======== Text shown

4

I'm curious on the algorithm for deciding which characters to include, in a regex when using a -...

Example: [a-zA-Z0-9]

This matches any character of any case, a through z, and numbers 0 through 9.

I had originally thought that they were used sort of like macros, for example, a-z translates to a,b,c,d,e etc.. but after I saw the following in an open source project,

text.tr('A-Za-z1-90', 'Ⓐ-Ⓩⓐ-ⓩ①-⑨⓪')

my paradigm on regex's has changed entirely, because these are characters that are not your typical characters, so how the heck did this work correctly, i thought to myself.

My theory is that the - literally means

Any ASCII value between the left character, and the right character. (e.g. a-z [97-122])

Could anybody confirm if my theory is correct? Does the regex pattern in-fact calculate using the character codes, between any character?

Furthermore, if it IS correct, could you perform a regex match like,

A-z

because A is 65, and z is 122 so theoretically, it should also match all characters between those values.

4

2 回答 2

4

Both of your assumptions are correct. (therefore, technically you could do [#-~] and it would still be valid, capturing uppercase letters, lowercase letters, numbers, and certain symbols.)

ASCII Table

You can also do this with Unicode, like [\u0000-\u1000].

You should not do [A-z], however, because there are some characters between the uppercase and lowercase letters (specifically [, \, ], ^, _, `).

于 2013-06-21T20:02:30.007 回答
4

From MSDN - Character Classes in Regular Expressions (bold is mine):

The syntax for specifying a range of characters is as follows:

[firstCharacter-lastCharacter]

where firstCharacter is the character that begins the range and lastCharacter is the character that ends the range. A character range is a contiguous series of characters defined by specifying the first character in the series, a hyphen (-), and then the last character in the series. Two characters are contiguous if they have adjacent Unicode code points.

So your assumption is correct, but the effect is, in fact, wider: Unicode character codes, not just ASCII.

于 2013-06-21T20:05:29.417 回答

================

Task details.
In two sentences, summarize the thread above about hyphenated ranges in regex character classes.

======== Information provided

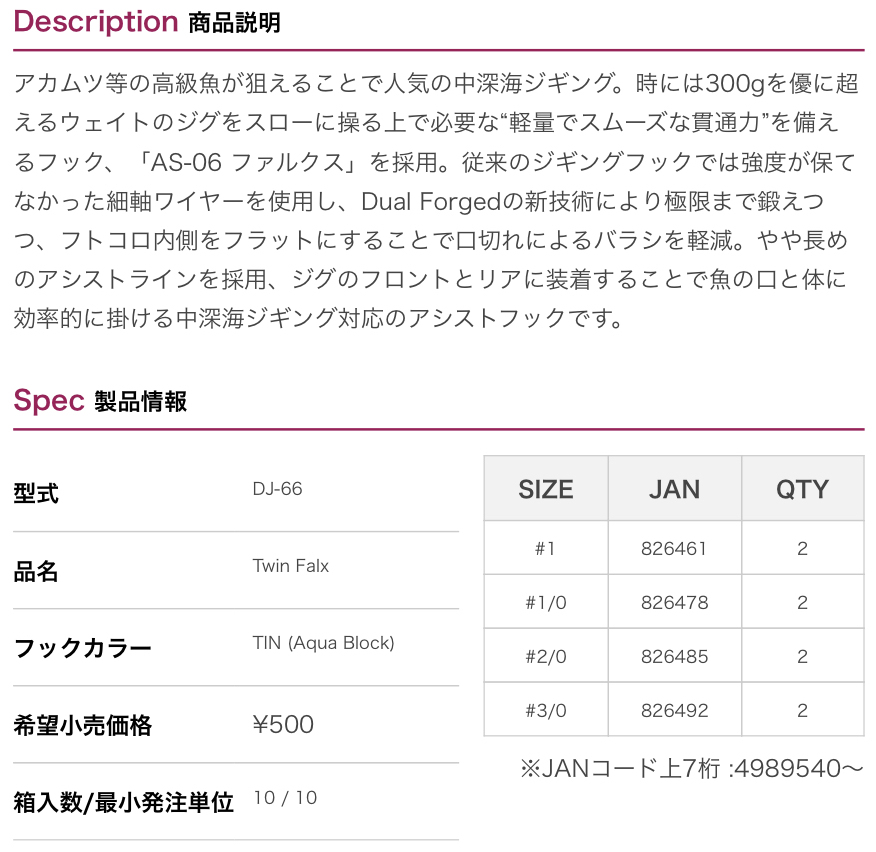Click the model number DJ-66

277,489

================

Completed task.
A poster asks whether a hyphen in a regex character class matches every character whose code falls between the two endpoints, and whether a range such as A-z would therefore work. The replies confirm both assumptions, add that ranges follow Unicode code points rather than only ASCII, and warn against [A-z] because the characters [, \, ], ^, _, and ` lie between the uppercase and lowercase letters.